··· Task input ···

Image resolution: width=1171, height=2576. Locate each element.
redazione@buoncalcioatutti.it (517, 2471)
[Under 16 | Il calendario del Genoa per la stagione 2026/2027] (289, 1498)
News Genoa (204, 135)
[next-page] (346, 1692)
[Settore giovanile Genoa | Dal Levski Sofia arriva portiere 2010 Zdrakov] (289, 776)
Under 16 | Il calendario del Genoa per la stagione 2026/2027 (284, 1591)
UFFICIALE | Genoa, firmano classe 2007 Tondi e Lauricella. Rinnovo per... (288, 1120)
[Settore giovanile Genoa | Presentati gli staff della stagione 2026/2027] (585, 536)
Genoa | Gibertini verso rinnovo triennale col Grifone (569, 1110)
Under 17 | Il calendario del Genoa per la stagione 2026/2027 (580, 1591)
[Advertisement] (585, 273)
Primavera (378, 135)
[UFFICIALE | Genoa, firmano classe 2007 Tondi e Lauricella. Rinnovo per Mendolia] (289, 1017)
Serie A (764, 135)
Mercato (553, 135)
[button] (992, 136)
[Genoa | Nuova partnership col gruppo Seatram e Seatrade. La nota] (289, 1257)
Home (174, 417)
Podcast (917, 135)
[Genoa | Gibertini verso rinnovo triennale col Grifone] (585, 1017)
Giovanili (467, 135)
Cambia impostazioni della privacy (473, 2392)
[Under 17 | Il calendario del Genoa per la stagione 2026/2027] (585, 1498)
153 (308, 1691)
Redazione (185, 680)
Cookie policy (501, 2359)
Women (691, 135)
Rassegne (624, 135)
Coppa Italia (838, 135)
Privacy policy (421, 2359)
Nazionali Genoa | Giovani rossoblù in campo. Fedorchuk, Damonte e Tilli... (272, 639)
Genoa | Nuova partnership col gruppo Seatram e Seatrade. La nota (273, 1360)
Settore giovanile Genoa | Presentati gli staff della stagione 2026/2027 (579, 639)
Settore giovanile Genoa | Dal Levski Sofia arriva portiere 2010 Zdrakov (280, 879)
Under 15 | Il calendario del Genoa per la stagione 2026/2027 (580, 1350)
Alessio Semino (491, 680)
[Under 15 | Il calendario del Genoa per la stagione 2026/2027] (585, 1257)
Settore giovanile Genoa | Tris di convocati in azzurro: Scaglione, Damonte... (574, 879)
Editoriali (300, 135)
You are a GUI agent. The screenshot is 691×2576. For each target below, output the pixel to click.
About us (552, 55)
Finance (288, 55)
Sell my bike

···

Could you copy exactly the lines from the first line of the records above through the line containing "You are a GUI", both included, and nothing else?

Image resolution: width=1171, height=2576. Locate each element.
redazione@buoncalcioatutti.it (517, 2471)
[Under 16 | Il calendario del Genoa per la stagione 2026/2027] (289, 1498)
News Genoa (204, 135)
[next-page] (346, 1692)
[Settore giovanile Genoa | Dal Levski Sofia arriva portiere 2010 Zdrakov] (289, 776)
Under 16 | Il calendario del Genoa per la stagione 2026/2027 (284, 1591)
UFFICIALE | Genoa, firmano classe 2007 Tondi e Lauricella. Rinnovo per... (288, 1120)
[Settore giovanile Genoa | Presentati gli staff della stagione 2026/2027] (585, 536)
Genoa | Gibertini verso rinnovo triennale col Grifone (569, 1110)
Under 17 | Il calendario del Genoa per la stagione 2026/2027 (580, 1591)
[Advertisement] (585, 273)
Primavera (378, 135)
[UFFICIALE | Genoa, firmano classe 2007 Tondi e Lauricella. Rinnovo per Mendolia] (289, 1017)
Serie A (764, 135)
Mercato (553, 135)
[button] (992, 136)
[Genoa | Nuova partnership col gruppo Seatram e Seatrade. La nota] (289, 1257)
Home (174, 417)
Podcast (917, 135)
[Genoa | Gibertini verso rinnovo triennale col Grifone] (585, 1017)
Giovanili (467, 135)
Cambia impostazioni della privacy (473, 2392)
[Under 17 | Il calendario del Genoa per la stagione 2026/2027] (585, 1498)
153 (308, 1691)
Redazione (185, 680)
Cookie policy (501, 2359)
Women (691, 135)
Rassegne (624, 135)
Coppa Italia (838, 135)
Privacy policy (421, 2359)
Nazionali Genoa | Giovani rossoblù in campo. Fedorchuk, Damonte e Tilli... (272, 639)
Genoa | Nuova partnership col gruppo Seatram e Seatrade. La nota (273, 1360)
Settore giovanile Genoa | Presentati gli staff della stagione 2026/2027 (579, 639)
Settore giovanile Genoa | Dal Levski Sofia arriva portiere 2010 Zdrakov (280, 879)
Under 15 | Il calendario del Genoa per la stagione 2026/2027 (580, 1350)
Alessio Semino (491, 680)
[Under 15 | Il calendario del Genoa per la stagione 2026/2027] (585, 1257)
Settore giovanile Genoa | Tris di convocati in azzurro: Scaglione, Damonte... (574, 879)
Editoriali (300, 135)
You are a GUI agent. The screenshot is 691×2576. For each target below, output the pixel to click.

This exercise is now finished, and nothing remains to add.